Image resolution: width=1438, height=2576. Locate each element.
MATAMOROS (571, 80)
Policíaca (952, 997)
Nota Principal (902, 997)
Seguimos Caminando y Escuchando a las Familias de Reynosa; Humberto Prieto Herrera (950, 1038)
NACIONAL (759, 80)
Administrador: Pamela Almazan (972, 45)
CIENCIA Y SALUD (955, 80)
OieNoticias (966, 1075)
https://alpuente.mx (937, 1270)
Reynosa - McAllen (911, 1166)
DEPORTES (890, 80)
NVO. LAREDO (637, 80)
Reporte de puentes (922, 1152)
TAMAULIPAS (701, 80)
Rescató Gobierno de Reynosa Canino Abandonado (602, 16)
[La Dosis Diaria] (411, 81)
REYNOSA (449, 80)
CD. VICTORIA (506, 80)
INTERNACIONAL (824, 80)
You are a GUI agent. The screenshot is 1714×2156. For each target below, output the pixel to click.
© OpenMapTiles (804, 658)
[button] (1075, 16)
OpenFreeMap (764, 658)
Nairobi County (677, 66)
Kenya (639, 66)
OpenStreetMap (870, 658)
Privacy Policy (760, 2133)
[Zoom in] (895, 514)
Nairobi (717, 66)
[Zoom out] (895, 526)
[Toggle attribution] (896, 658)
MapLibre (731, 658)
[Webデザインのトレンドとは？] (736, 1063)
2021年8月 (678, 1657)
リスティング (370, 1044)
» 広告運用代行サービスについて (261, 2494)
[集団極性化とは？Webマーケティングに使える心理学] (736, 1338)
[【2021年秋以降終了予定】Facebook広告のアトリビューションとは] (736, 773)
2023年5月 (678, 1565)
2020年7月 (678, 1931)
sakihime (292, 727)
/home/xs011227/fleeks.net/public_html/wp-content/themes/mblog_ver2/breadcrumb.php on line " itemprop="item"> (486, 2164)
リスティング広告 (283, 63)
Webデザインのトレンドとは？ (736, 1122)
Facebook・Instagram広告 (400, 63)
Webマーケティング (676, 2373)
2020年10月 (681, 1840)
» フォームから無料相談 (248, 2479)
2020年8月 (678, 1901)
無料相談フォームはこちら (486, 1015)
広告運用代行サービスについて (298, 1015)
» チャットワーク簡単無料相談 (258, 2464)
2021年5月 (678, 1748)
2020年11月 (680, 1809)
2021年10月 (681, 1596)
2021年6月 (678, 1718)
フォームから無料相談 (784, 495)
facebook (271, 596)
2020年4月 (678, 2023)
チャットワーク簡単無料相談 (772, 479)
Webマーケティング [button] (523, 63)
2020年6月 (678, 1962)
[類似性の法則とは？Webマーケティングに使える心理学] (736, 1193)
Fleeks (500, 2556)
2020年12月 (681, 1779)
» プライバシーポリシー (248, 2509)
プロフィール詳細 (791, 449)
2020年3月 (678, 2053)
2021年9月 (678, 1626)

------------------------

WORK REQUIRED>
From the line containing "2020年8月 (678, 1901)" down to the last line of the data above, copy every line exactly; leave out all other lines.

ANSWER TO THE EXERCISE>
2020年8月 (678, 1901)
無料相談フォームはこちら (486, 1015)
広告運用代行サービスについて (298, 1015)
» チャットワーク簡単無料相談 (258, 2464)
2021年5月 (678, 1748)
2020年11月 (680, 1809)
2021年10月 (681, 1596)
2021年6月 (678, 1718)
フォームから無料相談 (784, 495)
facebook (271, 596)
2020年4月 (678, 2023)
チャットワーク簡単無料相談 (772, 479)
Webマーケティング [button] (523, 63)
2020年6月 (678, 1962)
[類似性の法則とは？Webマーケティングに使える心理学] (736, 1193)
Fleeks (500, 2556)
2020年12月 (681, 1779)
» プライバシーポリシー (248, 2509)
プロフィール詳細 (791, 449)
2020年3月 (678, 2053)
2021年9月 (678, 1626)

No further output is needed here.